REQUIREMENT:
Go over the entries and report the lines where the word "Soluționarea" occurs.

GIVEN INFORMATION:
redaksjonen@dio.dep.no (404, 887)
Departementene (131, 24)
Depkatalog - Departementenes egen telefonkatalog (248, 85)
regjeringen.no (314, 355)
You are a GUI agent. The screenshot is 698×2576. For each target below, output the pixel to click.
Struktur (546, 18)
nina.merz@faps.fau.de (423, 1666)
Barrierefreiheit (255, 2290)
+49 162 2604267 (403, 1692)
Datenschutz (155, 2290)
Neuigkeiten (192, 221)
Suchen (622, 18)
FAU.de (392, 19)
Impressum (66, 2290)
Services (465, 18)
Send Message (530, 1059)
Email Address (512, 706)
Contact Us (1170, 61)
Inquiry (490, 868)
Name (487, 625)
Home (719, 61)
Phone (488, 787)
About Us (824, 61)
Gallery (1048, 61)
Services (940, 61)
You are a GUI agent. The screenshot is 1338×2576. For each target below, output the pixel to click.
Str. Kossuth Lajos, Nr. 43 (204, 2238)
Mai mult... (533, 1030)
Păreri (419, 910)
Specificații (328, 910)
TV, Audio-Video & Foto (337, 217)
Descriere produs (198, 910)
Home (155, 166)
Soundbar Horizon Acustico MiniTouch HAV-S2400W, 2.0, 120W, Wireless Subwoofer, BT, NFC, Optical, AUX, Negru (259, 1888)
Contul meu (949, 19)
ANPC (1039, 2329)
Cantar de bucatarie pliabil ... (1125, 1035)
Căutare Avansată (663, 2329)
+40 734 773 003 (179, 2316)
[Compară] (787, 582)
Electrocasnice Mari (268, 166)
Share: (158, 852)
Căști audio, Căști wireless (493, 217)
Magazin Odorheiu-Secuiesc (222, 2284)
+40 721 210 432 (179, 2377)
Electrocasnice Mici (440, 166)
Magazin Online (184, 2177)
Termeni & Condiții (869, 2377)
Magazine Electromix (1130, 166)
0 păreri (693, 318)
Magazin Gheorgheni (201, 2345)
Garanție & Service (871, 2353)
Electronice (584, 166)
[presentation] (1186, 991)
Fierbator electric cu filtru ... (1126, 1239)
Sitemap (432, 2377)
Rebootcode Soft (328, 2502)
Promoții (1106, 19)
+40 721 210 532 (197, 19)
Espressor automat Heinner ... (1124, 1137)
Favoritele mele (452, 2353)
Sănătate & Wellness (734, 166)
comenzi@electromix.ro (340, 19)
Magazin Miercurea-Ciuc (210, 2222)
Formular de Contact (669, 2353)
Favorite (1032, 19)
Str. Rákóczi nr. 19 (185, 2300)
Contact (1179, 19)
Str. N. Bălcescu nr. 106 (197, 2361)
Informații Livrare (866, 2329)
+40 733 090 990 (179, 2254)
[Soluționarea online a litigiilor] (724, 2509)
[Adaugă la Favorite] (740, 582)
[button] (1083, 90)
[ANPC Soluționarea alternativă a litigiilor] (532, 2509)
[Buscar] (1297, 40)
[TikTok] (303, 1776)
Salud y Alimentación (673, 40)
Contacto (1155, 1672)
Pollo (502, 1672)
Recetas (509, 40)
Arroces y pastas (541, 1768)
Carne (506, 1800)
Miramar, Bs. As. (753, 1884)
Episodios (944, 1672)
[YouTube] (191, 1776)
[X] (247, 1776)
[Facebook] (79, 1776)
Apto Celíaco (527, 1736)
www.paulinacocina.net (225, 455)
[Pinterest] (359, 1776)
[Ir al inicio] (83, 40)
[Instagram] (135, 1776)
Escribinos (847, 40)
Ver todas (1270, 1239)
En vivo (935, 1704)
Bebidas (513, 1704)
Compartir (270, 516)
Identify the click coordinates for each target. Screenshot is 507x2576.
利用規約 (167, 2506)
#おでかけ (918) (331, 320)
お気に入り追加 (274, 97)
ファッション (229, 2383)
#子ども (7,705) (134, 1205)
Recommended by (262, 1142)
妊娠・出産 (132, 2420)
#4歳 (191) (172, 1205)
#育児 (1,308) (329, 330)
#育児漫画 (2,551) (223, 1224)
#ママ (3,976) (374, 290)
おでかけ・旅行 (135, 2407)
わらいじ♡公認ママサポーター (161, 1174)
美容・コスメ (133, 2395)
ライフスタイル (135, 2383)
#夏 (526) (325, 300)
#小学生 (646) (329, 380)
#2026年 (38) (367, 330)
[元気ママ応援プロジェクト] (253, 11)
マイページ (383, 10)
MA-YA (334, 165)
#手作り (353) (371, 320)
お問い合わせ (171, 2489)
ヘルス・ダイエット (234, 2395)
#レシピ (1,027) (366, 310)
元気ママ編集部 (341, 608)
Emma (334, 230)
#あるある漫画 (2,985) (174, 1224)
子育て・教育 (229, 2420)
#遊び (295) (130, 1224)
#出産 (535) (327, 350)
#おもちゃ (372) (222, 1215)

REPLY:
[Soluționarea online a litigiilor] (724, 2509)
[ANPC Soluționarea alternativă a litigiilor] (532, 2509)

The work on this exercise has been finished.